◆ Your assignment:
Every line of the data below should be printed exactly.
[Study material Boundary: Start]
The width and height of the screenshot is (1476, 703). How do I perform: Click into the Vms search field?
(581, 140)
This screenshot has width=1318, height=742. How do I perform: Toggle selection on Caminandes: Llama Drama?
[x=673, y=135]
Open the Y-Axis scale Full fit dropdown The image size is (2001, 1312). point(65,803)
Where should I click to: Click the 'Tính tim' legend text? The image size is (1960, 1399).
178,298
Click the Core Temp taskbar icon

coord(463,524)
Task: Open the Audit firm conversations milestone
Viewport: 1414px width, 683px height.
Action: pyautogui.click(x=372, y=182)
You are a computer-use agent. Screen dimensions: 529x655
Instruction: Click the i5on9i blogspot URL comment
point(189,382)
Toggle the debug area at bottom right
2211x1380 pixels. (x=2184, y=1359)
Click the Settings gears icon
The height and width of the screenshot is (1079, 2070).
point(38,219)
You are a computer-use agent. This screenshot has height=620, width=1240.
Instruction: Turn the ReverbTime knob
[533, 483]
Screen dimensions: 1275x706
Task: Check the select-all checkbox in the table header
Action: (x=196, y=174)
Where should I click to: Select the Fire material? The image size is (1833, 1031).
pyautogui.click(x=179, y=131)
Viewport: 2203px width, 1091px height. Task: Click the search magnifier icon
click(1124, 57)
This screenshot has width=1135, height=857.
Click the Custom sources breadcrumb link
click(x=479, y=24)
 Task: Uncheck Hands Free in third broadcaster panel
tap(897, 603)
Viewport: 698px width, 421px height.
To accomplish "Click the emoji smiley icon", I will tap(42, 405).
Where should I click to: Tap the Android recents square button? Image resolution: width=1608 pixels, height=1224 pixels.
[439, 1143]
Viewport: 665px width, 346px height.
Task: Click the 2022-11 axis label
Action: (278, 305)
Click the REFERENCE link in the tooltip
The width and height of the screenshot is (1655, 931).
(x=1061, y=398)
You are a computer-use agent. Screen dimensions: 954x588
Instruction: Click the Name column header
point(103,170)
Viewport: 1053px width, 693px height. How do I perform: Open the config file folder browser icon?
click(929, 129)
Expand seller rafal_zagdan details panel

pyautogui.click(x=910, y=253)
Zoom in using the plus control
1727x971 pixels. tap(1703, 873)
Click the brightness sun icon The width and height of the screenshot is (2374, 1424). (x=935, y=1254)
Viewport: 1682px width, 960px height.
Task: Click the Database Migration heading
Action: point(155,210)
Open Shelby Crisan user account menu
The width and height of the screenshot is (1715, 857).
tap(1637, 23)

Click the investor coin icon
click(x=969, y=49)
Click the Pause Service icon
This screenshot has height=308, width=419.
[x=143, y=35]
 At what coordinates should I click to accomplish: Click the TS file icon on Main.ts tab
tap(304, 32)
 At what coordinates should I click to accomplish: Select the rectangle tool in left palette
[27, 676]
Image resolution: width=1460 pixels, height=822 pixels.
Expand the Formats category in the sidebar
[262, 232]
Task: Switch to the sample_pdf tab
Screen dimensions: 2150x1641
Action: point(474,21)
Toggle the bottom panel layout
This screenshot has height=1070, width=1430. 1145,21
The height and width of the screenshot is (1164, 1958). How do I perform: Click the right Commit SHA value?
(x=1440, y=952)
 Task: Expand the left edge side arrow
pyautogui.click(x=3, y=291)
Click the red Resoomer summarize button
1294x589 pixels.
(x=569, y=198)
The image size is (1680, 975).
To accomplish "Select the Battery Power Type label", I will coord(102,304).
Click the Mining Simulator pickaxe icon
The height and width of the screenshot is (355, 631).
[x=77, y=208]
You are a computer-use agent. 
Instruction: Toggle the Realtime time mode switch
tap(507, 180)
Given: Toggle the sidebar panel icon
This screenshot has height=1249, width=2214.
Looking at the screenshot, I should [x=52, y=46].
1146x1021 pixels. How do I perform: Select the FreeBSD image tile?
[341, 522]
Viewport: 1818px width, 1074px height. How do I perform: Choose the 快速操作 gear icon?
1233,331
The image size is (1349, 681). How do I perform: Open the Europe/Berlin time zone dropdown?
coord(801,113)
[Study material Boundary: End]
◆ Response area:
The width and height of the screenshot is (1476, 703). How do I perform: Click into the Vms search field?
(581, 140)
This screenshot has width=1318, height=742. How do I perform: Toggle selection on Caminandes: Llama Drama?
[x=673, y=135]
Open the Y-Axis scale Full fit dropdown The image size is (2001, 1312). point(65,803)
Where should I click to: Click the 'Tính tim' legend text? The image size is (1960, 1399).
178,298
Click the Core Temp taskbar icon

coord(463,524)
Task: Open the Audit firm conversations milestone
Viewport: 1414px width, 683px height.
Action: pyautogui.click(x=372, y=182)
You are a computer-use agent. Screen dimensions: 529x655
Instruction: Click the i5on9i blogspot URL comment
point(189,382)
Toggle the debug area at bottom right
2211x1380 pixels. (x=2184, y=1359)
Click the Settings gears icon
The height and width of the screenshot is (1079, 2070).
point(38,219)
You are a computer-use agent. This screenshot has height=620, width=1240.
Instruction: Turn the ReverbTime knob
[533, 483]
Screen dimensions: 1275x706
Task: Check the select-all checkbox in the table header
Action: (x=196, y=174)
Where should I click to: Select the Fire material? The image size is (1833, 1031).
pyautogui.click(x=179, y=131)
Viewport: 2203px width, 1091px height. Task: Click the search magnifier icon
click(1124, 57)
This screenshot has width=1135, height=857.
Click the Custom sources breadcrumb link
click(x=479, y=24)
 Task: Uncheck Hands Free in third broadcaster panel
tap(897, 603)
Viewport: 698px width, 421px height.
To accomplish "Click the emoji smiley icon", I will tap(42, 405).
Where should I click to: Tap the Android recents square button? Image resolution: width=1608 pixels, height=1224 pixels.
[439, 1143]
Viewport: 665px width, 346px height.
Task: Click the 2022-11 axis label
Action: (278, 305)
Click the REFERENCE link in the tooltip
The width and height of the screenshot is (1655, 931).
(x=1061, y=398)
You are a computer-use agent. Screen dimensions: 954x588
Instruction: Click the Name column header
point(103,170)
Viewport: 1053px width, 693px height. How do I perform: Open the config file folder browser icon?
click(929, 129)
Expand seller rafal_zagdan details panel

pyautogui.click(x=910, y=253)
Zoom in using the plus control
1727x971 pixels. tap(1703, 873)
Click the brightness sun icon The width and height of the screenshot is (2374, 1424). (x=935, y=1254)
Viewport: 1682px width, 960px height.
Task: Click the Database Migration heading
Action: point(155,210)
Open Shelby Crisan user account menu
The width and height of the screenshot is (1715, 857).
tap(1637, 23)

Click the investor coin icon
click(x=969, y=49)
Click the Pause Service icon
This screenshot has height=308, width=419.
[x=143, y=35]
 At what coordinates should I click to accomplish: Click the TS file icon on Main.ts tab
tap(304, 32)
 At what coordinates should I click to accomplish: Select the rectangle tool in left palette
[27, 676]
Image resolution: width=1460 pixels, height=822 pixels.
Expand the Formats category in the sidebar
[262, 232]
Task: Switch to the sample_pdf tab
Screen dimensions: 2150x1641
Action: point(474,21)
Toggle the bottom panel layout
This screenshot has height=1070, width=1430. 1145,21
The height and width of the screenshot is (1164, 1958). How do I perform: Click the right Commit SHA value?
(x=1440, y=952)
 Task: Expand the left edge side arrow
pyautogui.click(x=3, y=291)
Click the red Resoomer summarize button
1294x589 pixels.
(x=569, y=198)
The image size is (1680, 975).
To accomplish "Select the Battery Power Type label", I will coord(102,304).
Click the Mining Simulator pickaxe icon
The height and width of the screenshot is (355, 631).
[x=77, y=208]
You are a computer-use agent. 
Instruction: Toggle the Realtime time mode switch
tap(507, 180)
Given: Toggle the sidebar panel icon
This screenshot has height=1249, width=2214.
Looking at the screenshot, I should [x=52, y=46].
1146x1021 pixels. How do I perform: Select the FreeBSD image tile?
[341, 522]
Viewport: 1818px width, 1074px height. How do I perform: Choose the 快速操作 gear icon?
1233,331
The image size is (1349, 681). How do I perform: Open the Europe/Berlin time zone dropdown?
coord(801,113)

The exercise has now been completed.